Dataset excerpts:
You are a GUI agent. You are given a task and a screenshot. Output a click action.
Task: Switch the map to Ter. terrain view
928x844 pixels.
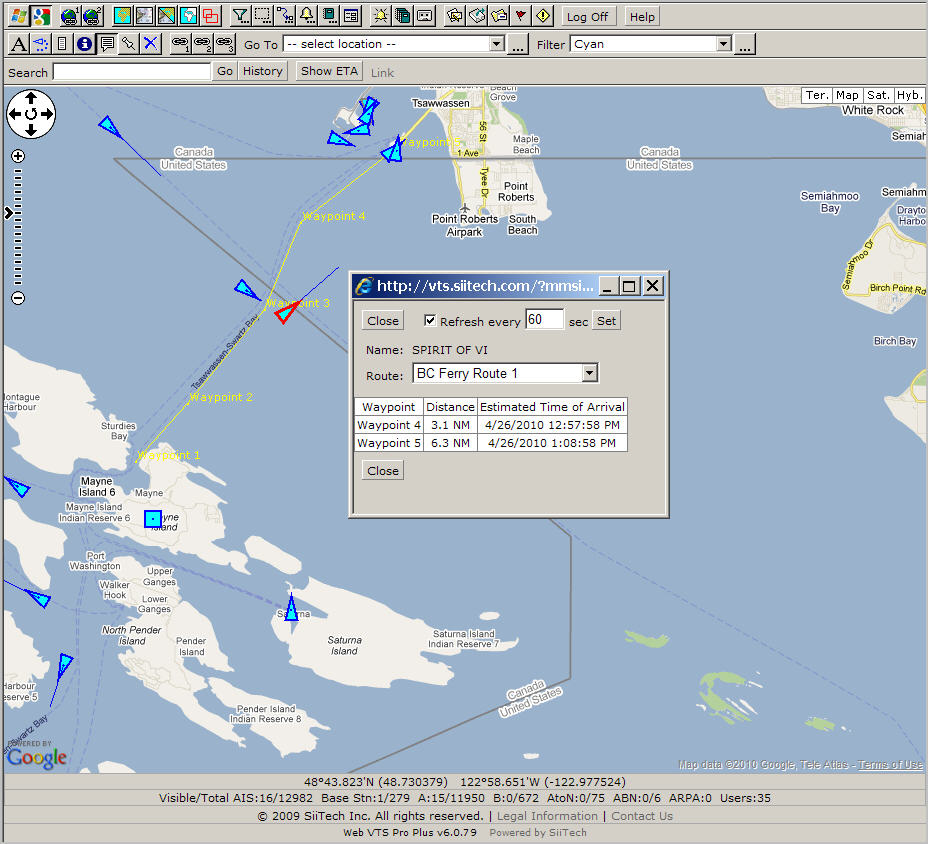click(817, 95)
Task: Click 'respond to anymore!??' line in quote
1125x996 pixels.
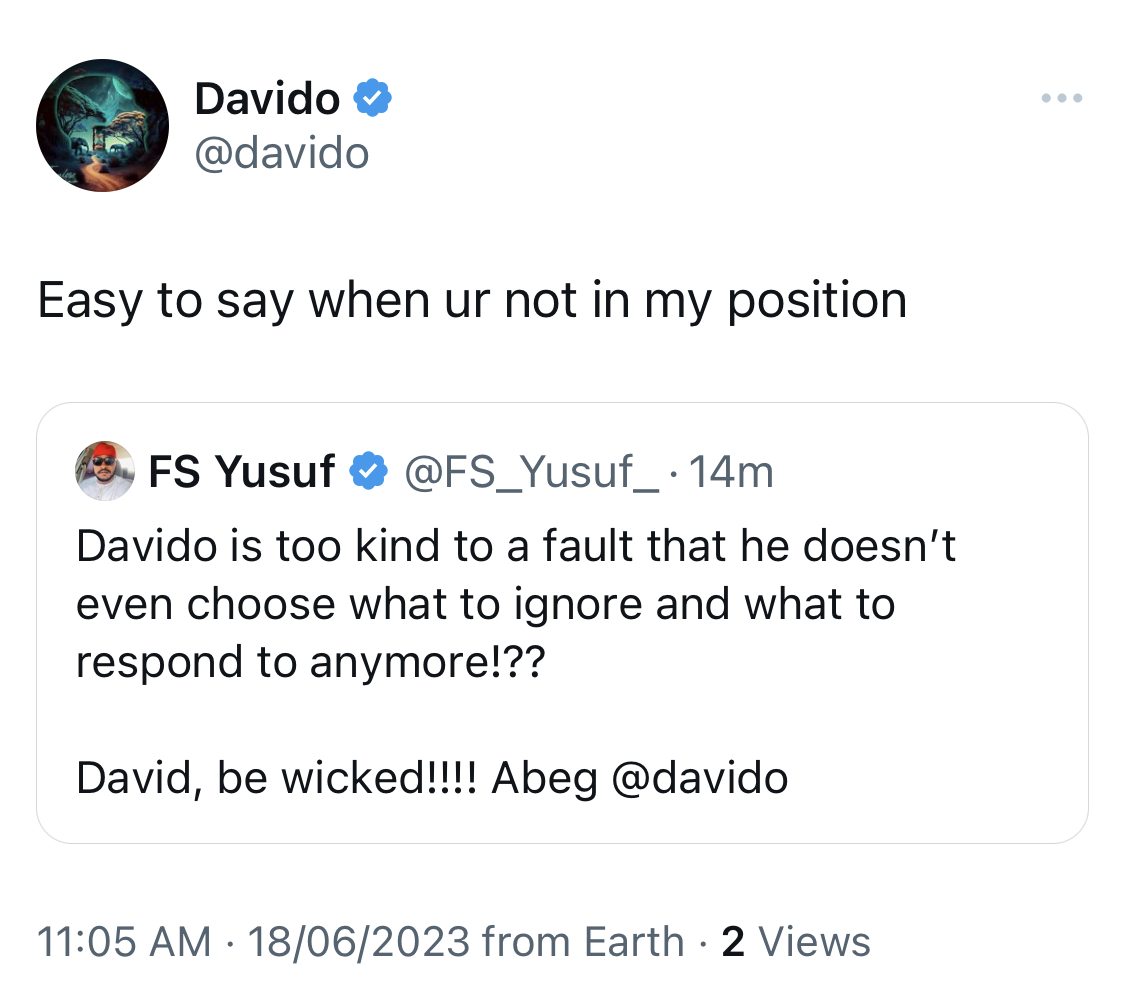Action: point(311,662)
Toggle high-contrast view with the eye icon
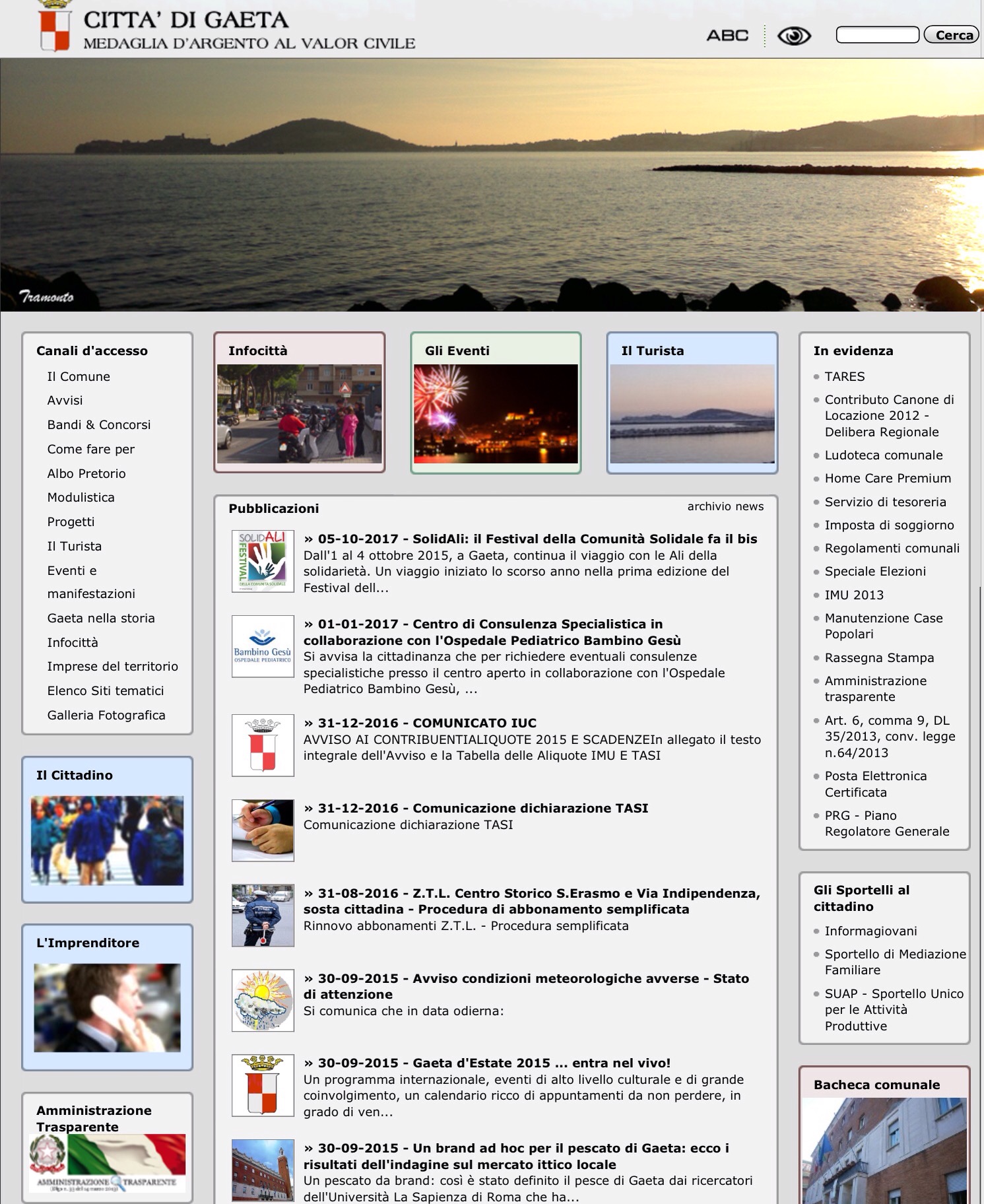The width and height of the screenshot is (984, 1204). pos(793,36)
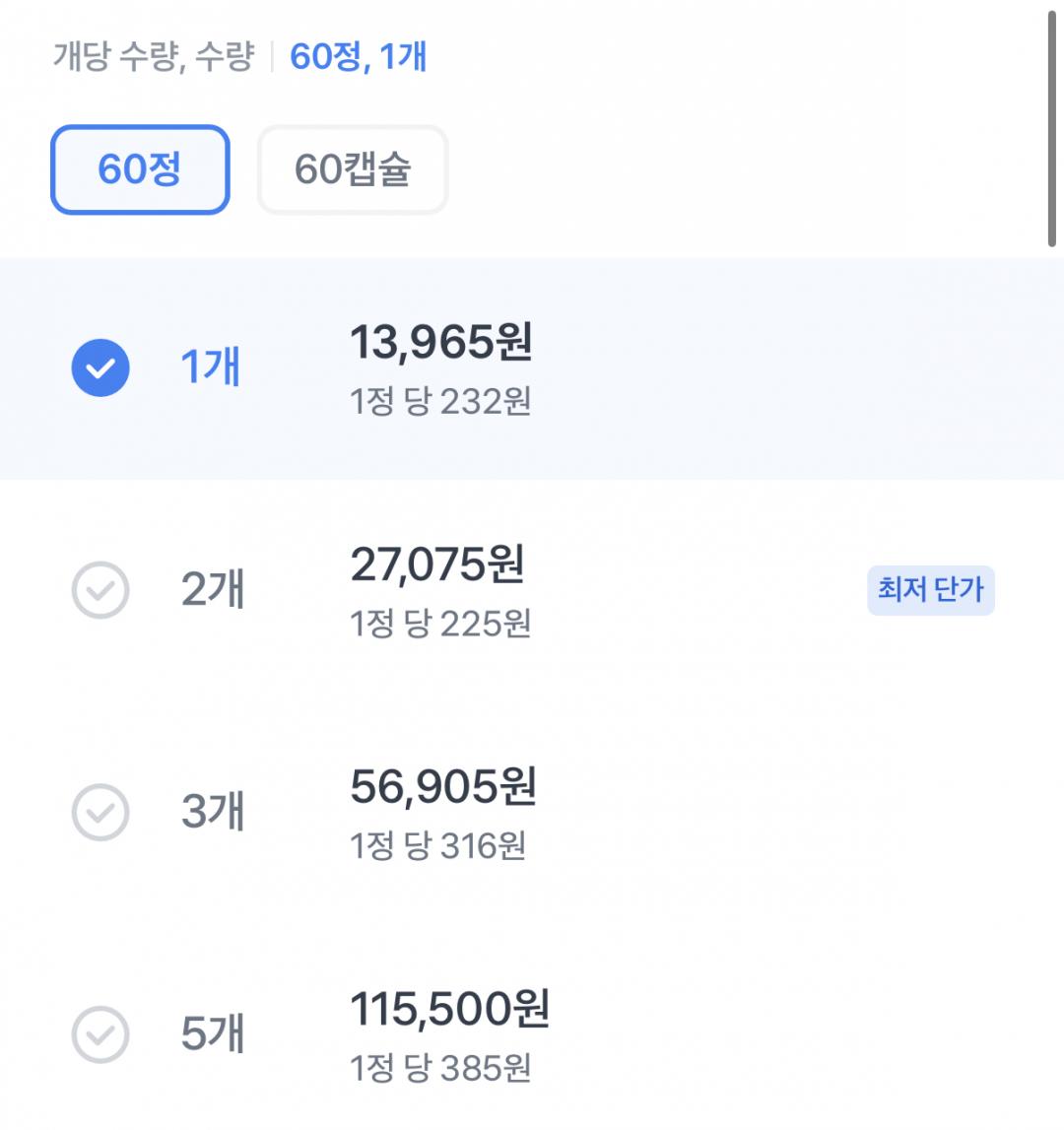Click the '개당 수량, 수량' header label

pyautogui.click(x=153, y=56)
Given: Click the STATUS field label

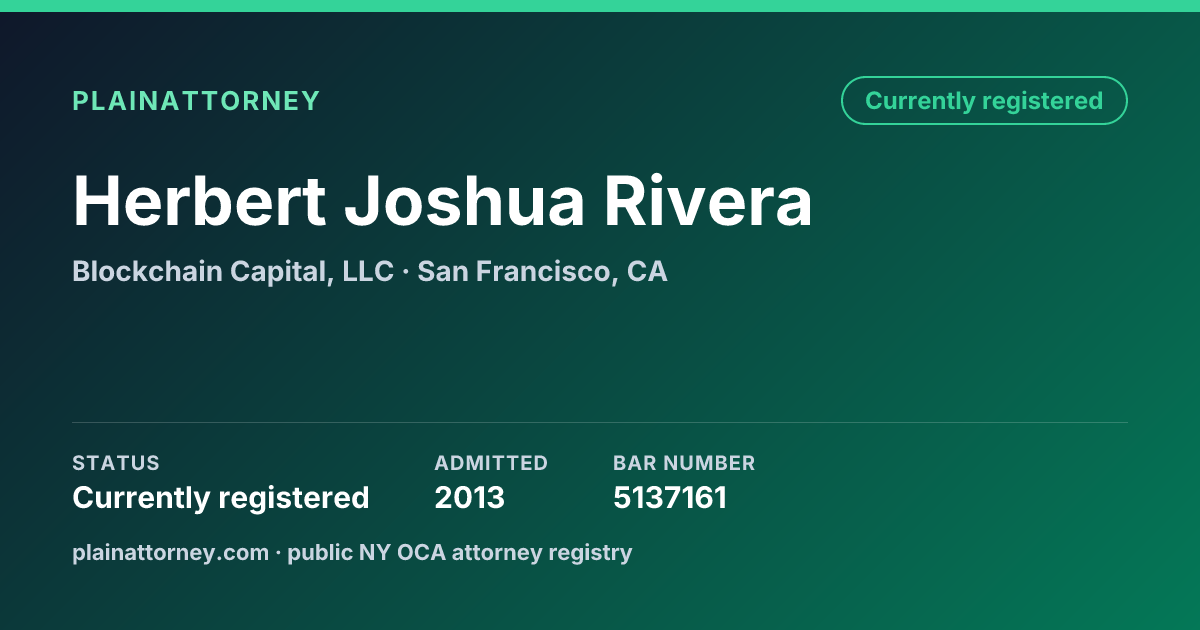Looking at the screenshot, I should pyautogui.click(x=116, y=463).
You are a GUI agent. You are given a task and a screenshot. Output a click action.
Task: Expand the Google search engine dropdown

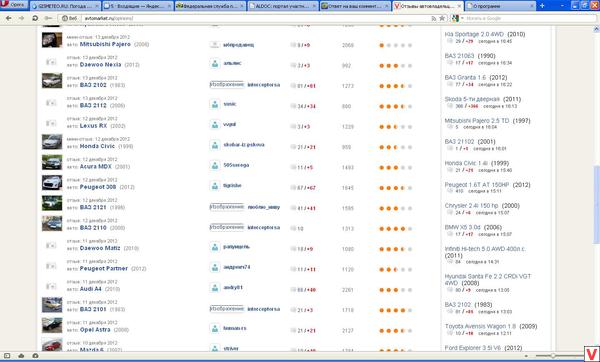pos(456,18)
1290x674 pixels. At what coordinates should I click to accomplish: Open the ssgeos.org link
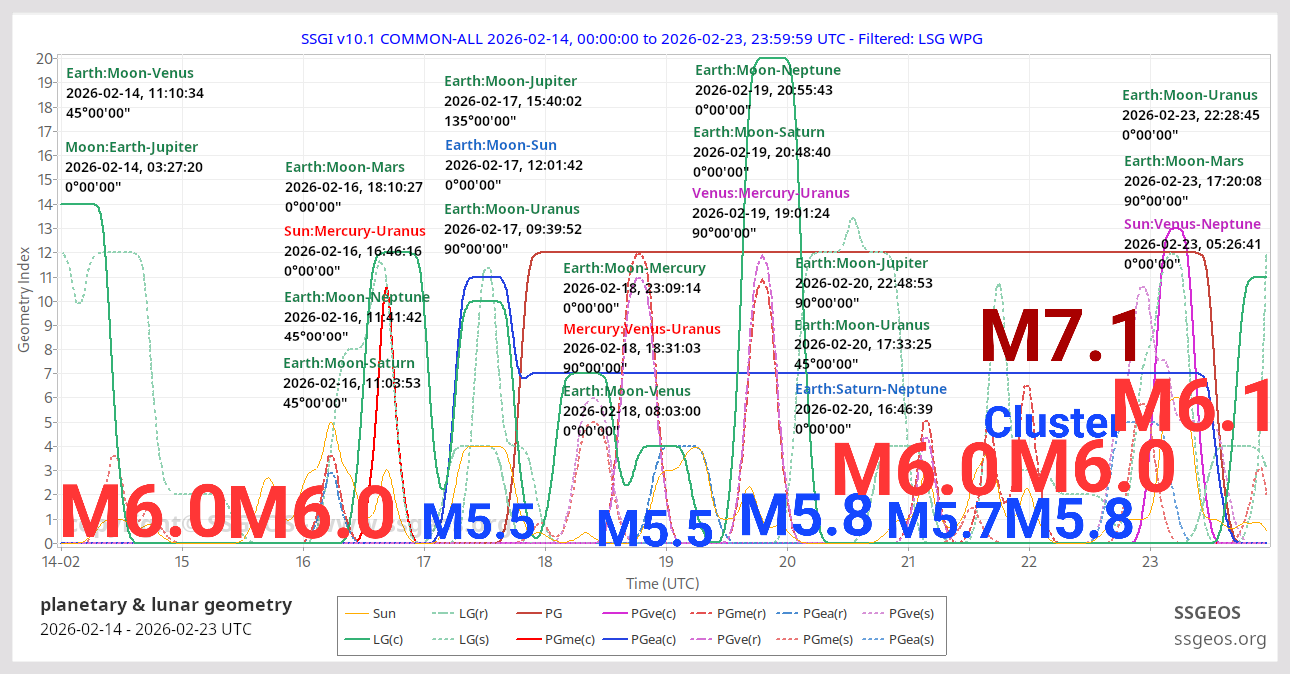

▶ [Problem description]: With the pictures left out, transcribe exactly the lines from the line holding "928x844 pixels." through the closing line of the entries.

▶ [Written reply]:
928x844 pixels.
click(817, 95)
Task: Click 'respond to anymore!??' line in quote
1125x996 pixels.
Action: point(311,662)
Toggle high-contrast view with the eye icon
The width and height of the screenshot is (984, 1204). pos(793,36)
Click the '개당 수량, 수량' header label

pyautogui.click(x=153, y=56)
Given: Click the STATUS field label

Looking at the screenshot, I should pyautogui.click(x=116, y=463).
You are a GUI agent. You are given a task and a screenshot. Output a click action.
Task: Expand the Google search engine dropdown

pos(456,18)
1290x674 pixels. At what coordinates should I click to accomplish: Open the ssgeos.org link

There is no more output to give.